Lagom subscriber is not a cluster based feature, meaning that subscribers initialized per service instance are not aware of each other. In multi service instance deployments, as mentioned in Lagom official documentation Subscribe to a topic, subscribe duplication is resolved by grouping subscribers by using groupId. This grouping is NOT a Lagom feature but is translated to Kafka consumer group feature. Lagom, by default, derives groupId value from a service descriptor name, ensuring that all subscribe instances, in one service type, use the same groupId and by that the same Kafka consumer group.
So one Lagom subscriber instance is one Kafka consumer and groupId is a Kafka consumer group.
Subscribing is a process composed of topic partition message consuming and processing.
For consume scale we need to know how consume scalability is solved on Kafka level. Kafka uses consumer groups to scale topic partition message consuming. For more details check this blog Scalability of Kafka Messaging using Consumer Groups.
The consumers in a group then divides the topic partitions as fairly among themselves as possible by establishing that each partition is only consumed by a single consumer from the group.

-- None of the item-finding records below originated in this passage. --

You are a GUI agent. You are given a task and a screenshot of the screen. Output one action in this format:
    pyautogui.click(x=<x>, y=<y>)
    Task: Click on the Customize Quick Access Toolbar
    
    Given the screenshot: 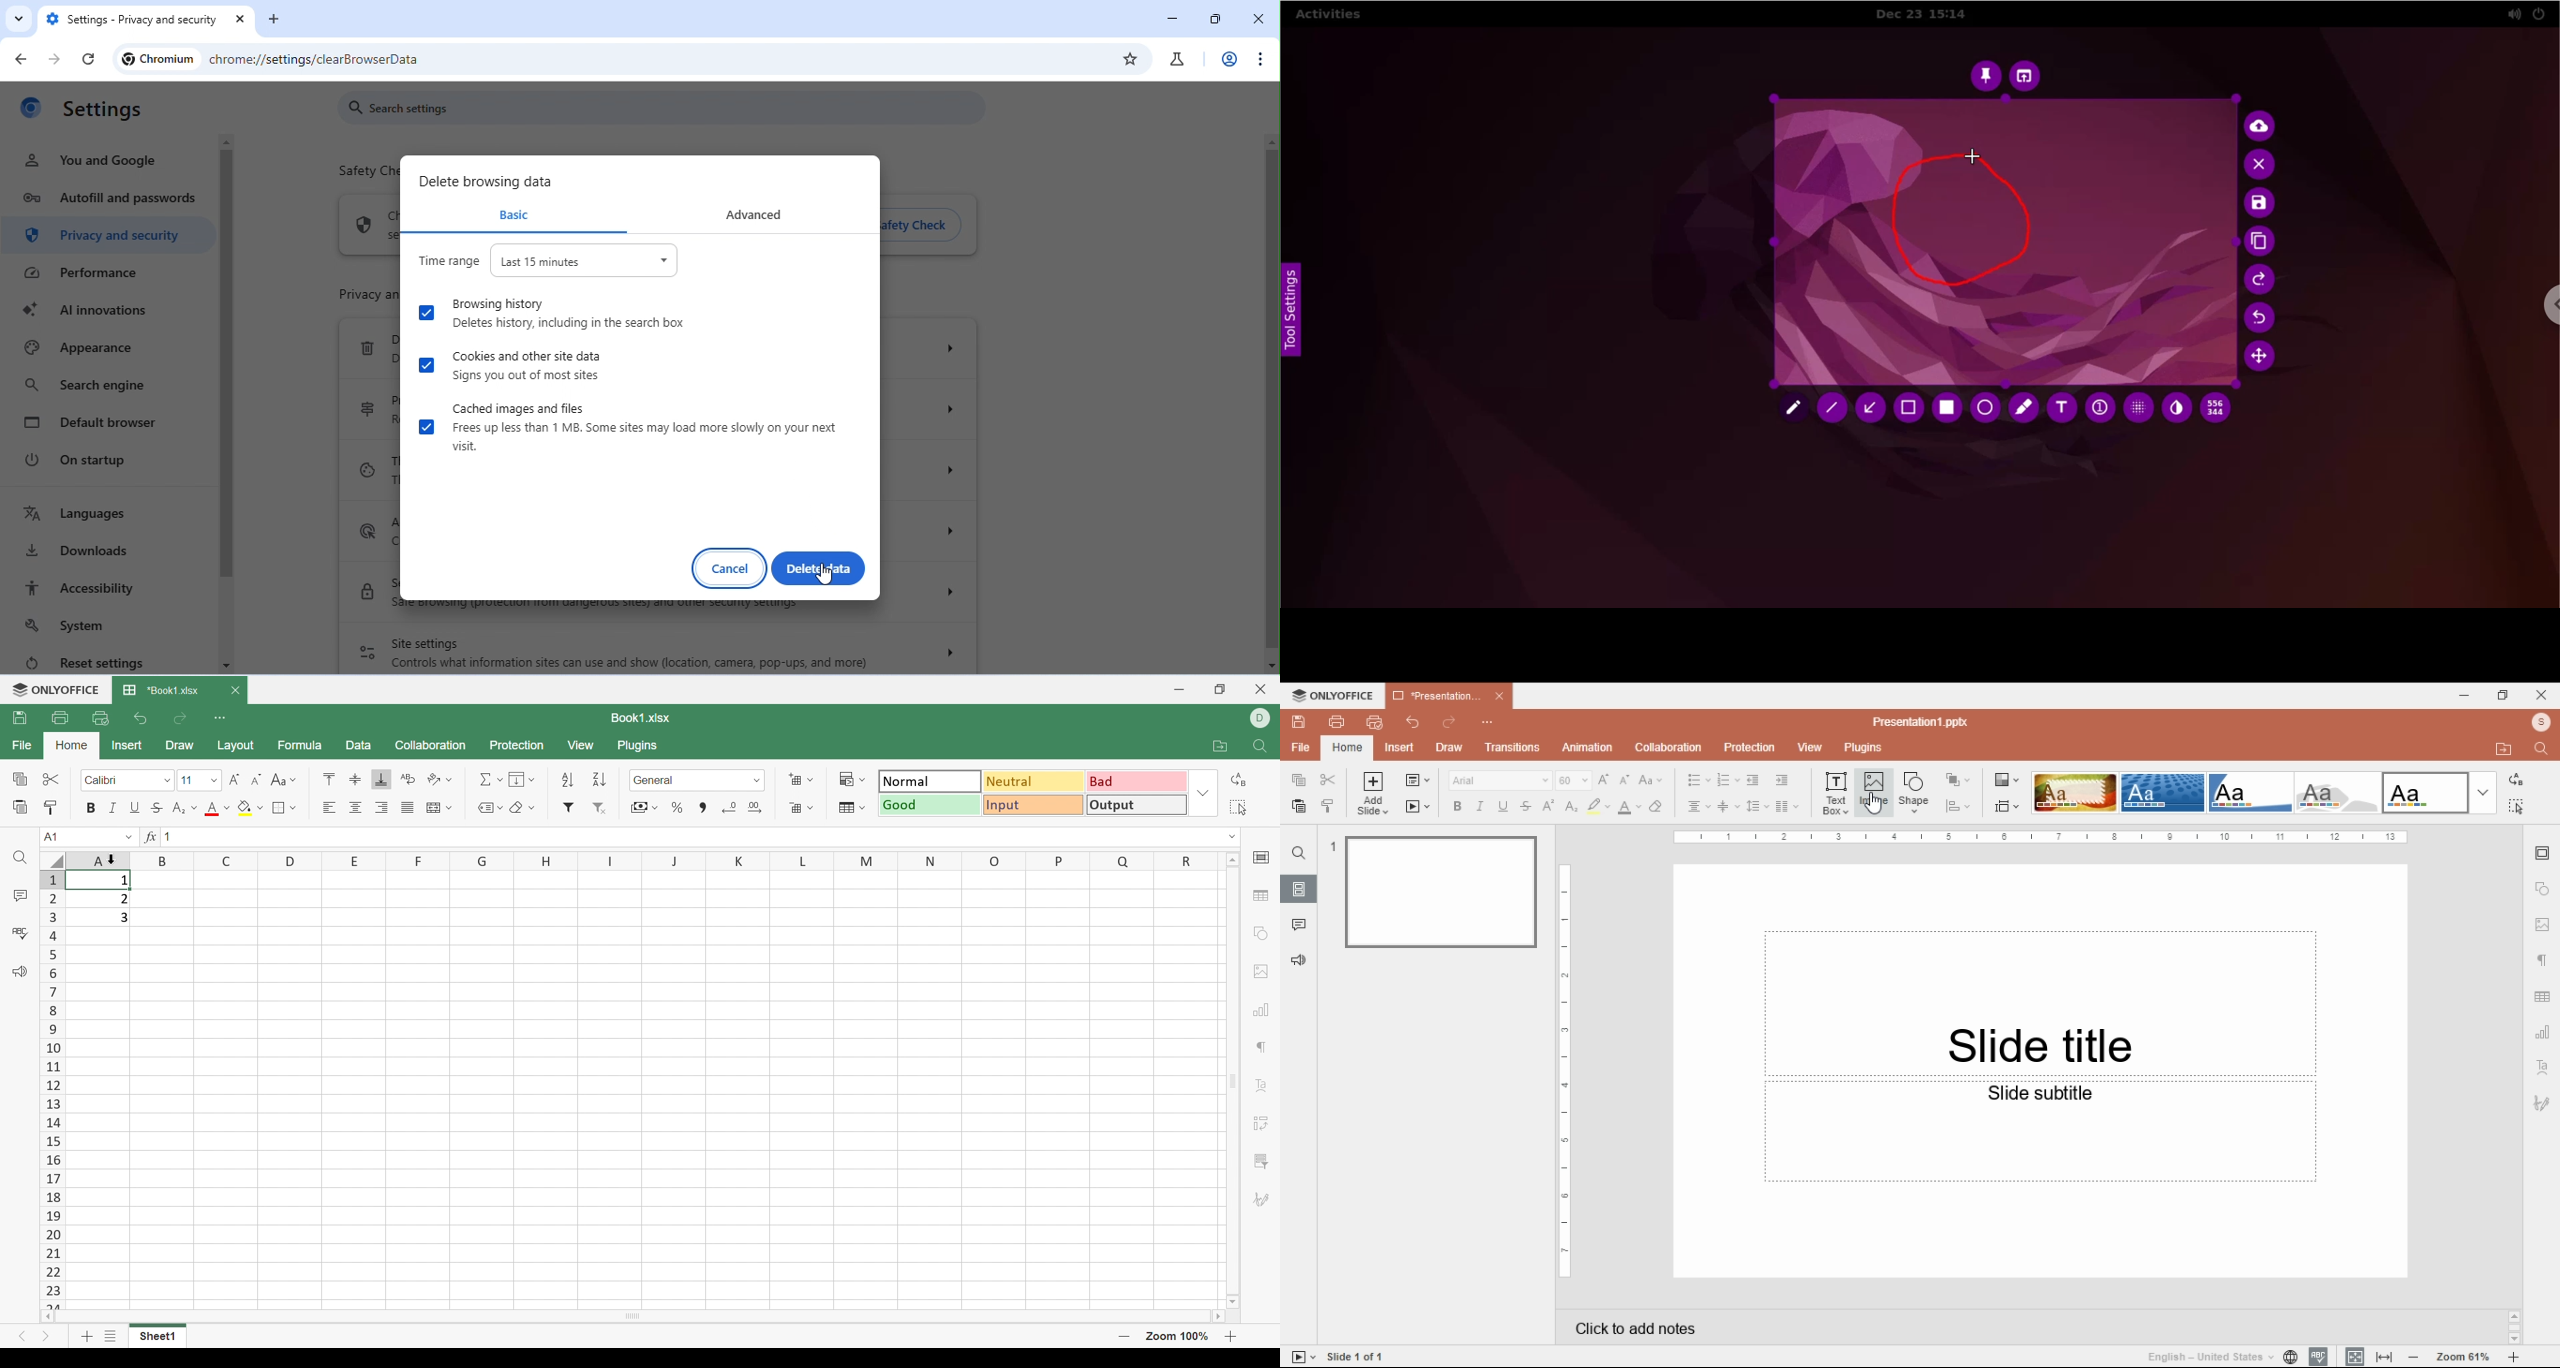 What is the action you would take?
    pyautogui.click(x=221, y=716)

From the quote we can conclude that we should have Lagom subscriber instance (instance of Kafka consumer) per topic partition.

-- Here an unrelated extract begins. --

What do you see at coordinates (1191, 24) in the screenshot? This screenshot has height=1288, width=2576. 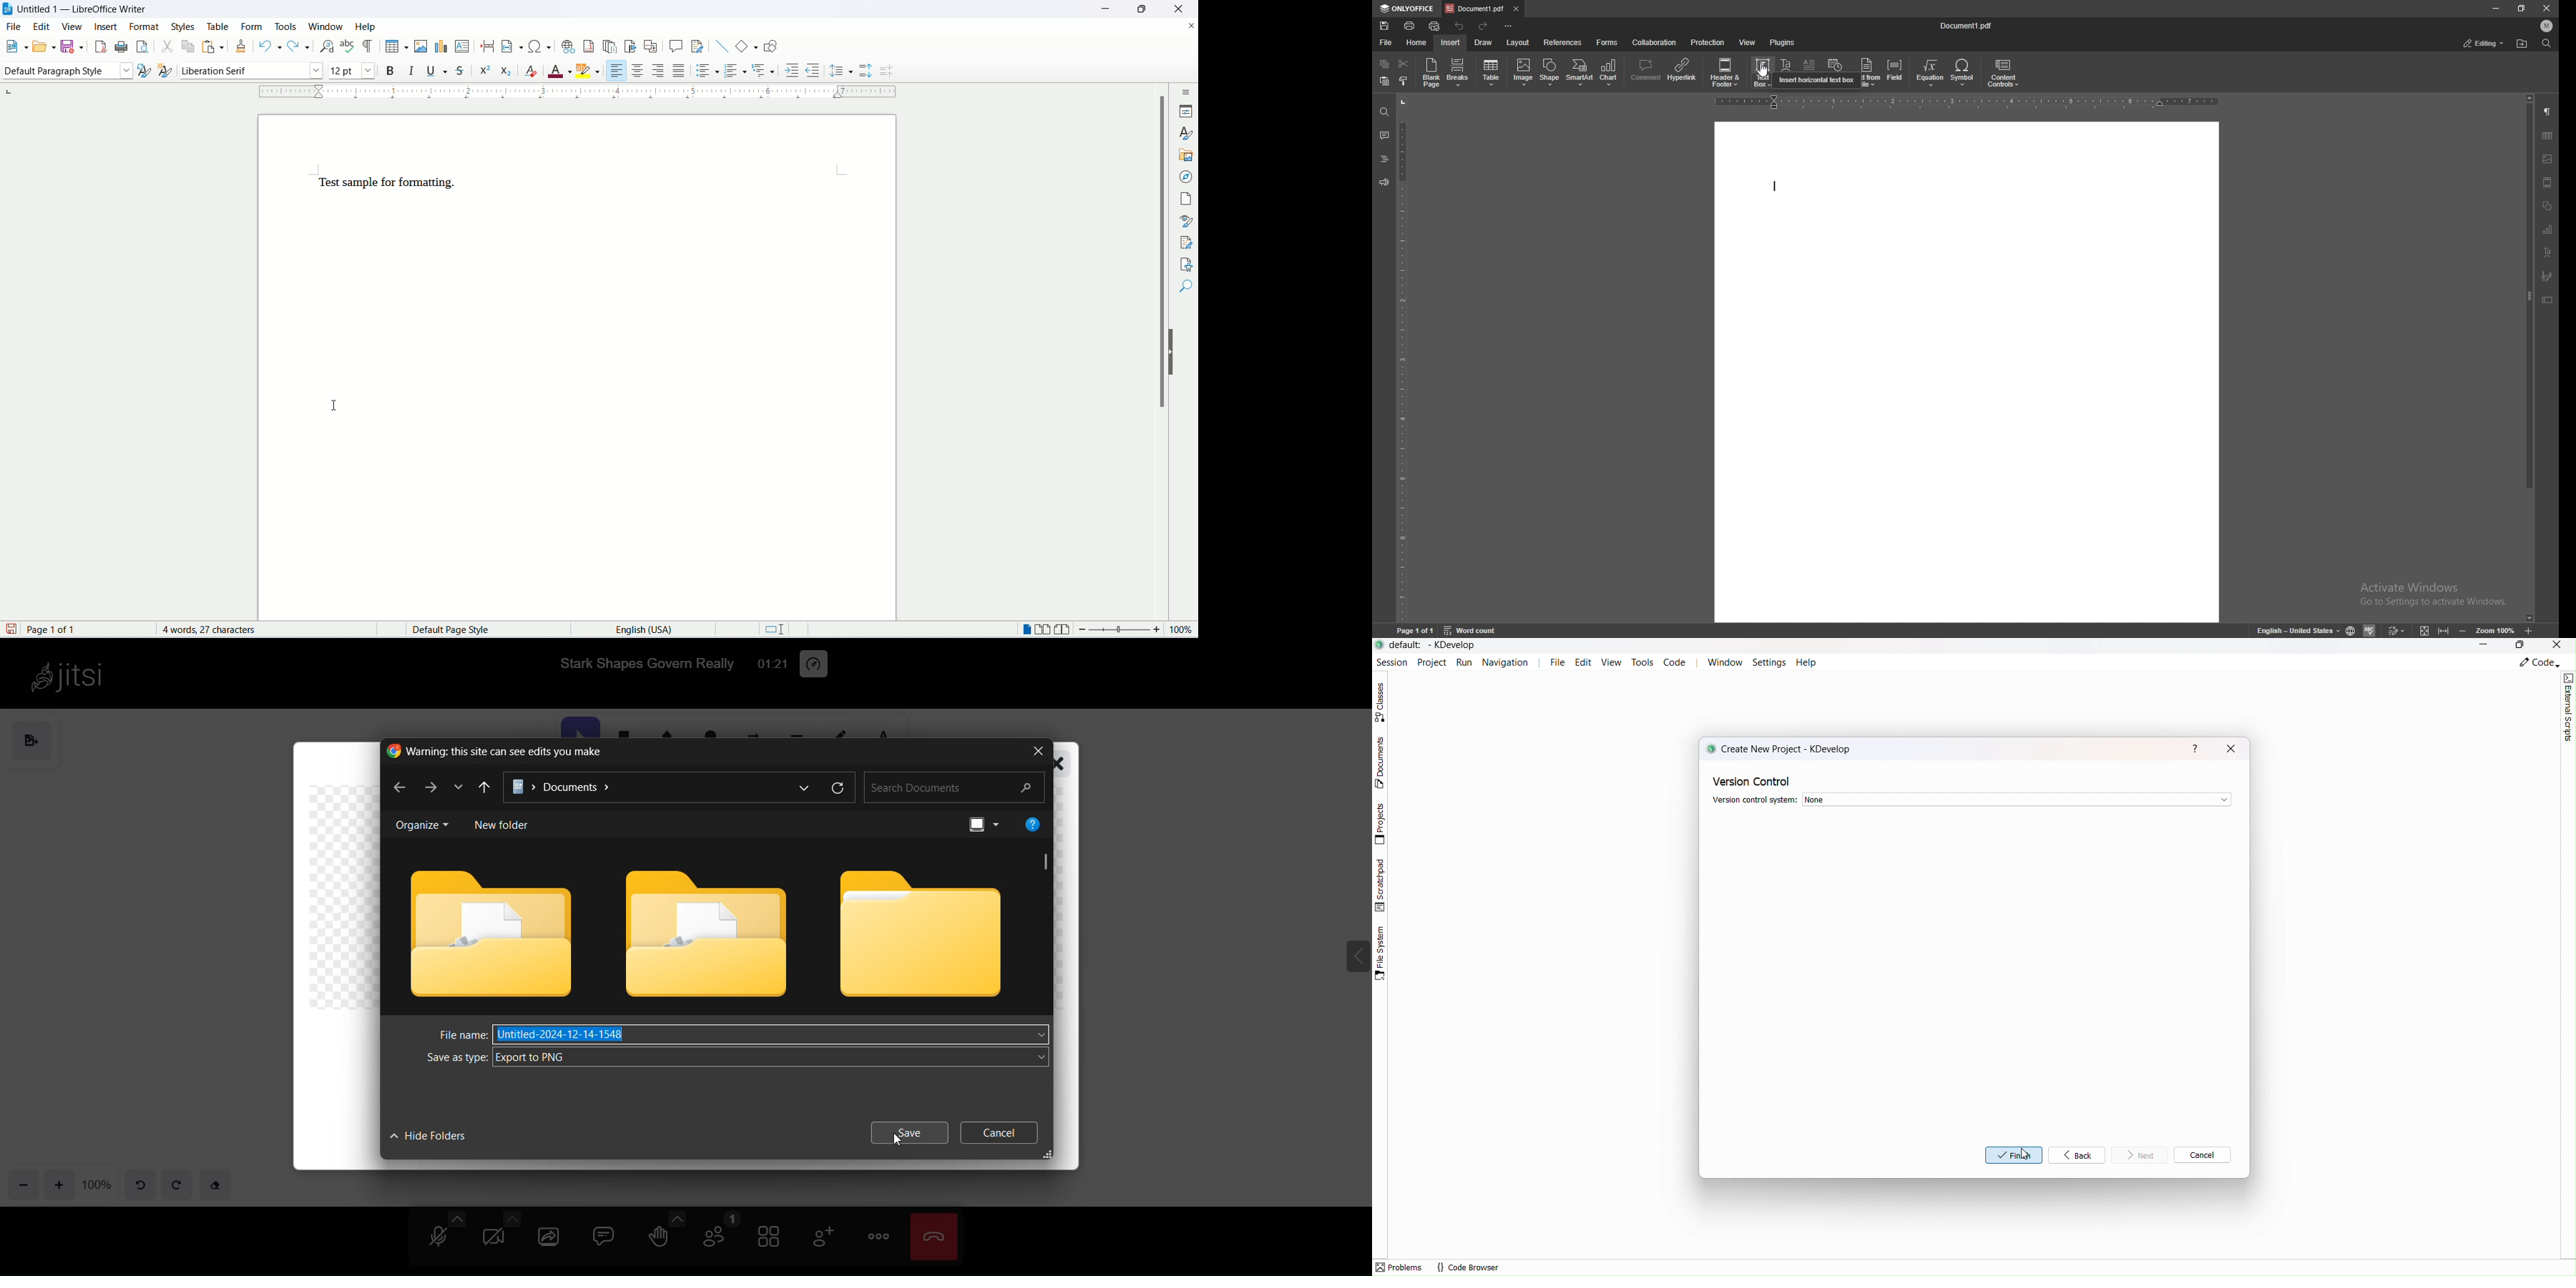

So by increasing number of topic partitions and equally number of Lagom subscriber instances we can scale message consuming.
When modifying number of topic partitions please be aware of this: Apache Kafka – Modifying topics
We need to ensure that we are instancing Lagom subscriber per partition. There are few options we can use to achieve this:
- one subscriber instance per one service instance
- if we instance one subscriber per service instance then we need to scale service to number of partition
- PROS: no specific configuration needed
- CONS: in some cases message processing is fast but requires higher parallelism in consuming and scaling complete service just to achieve it can be an overhead (check #2)
- pre-configured (static) number of subscriber instances per one service instance
- instancing multiple subscriber instances per one service instance is done simply by calling subscribe() multiple times. We can then pre-configure number of subscriber instances call subscribe() in a loop.
- PROS: no overhead indicated in #1
- CONS: when scaling service instance, number of subscriber instances grows exponentially and is hard to control. But if you do not change number of service instance this options would be sufficient because it is easy to implement
- cluster based subscriber instances
- idea behind this is to configure, on cluster level, number of subscriber (equal to number of partitions)
- we should have a cluster based coordinator that would track number of active subscribers in the service cluster and scale them accordingly.
- implementation would be something similar to Lagom ReadSide processor implementation where Cluster sharding is used and number of ReadSide processors is indicated by number of event shards.
- this implementation is out side of scope of this blog 🙂
Scaling message processing depends solely on Lagom by scaling Lagom service instance.
Message consuming and processing are mutually connected so we need to find a right balance between Lagom service instance scaling and scaling number of subscriber instances per service instance.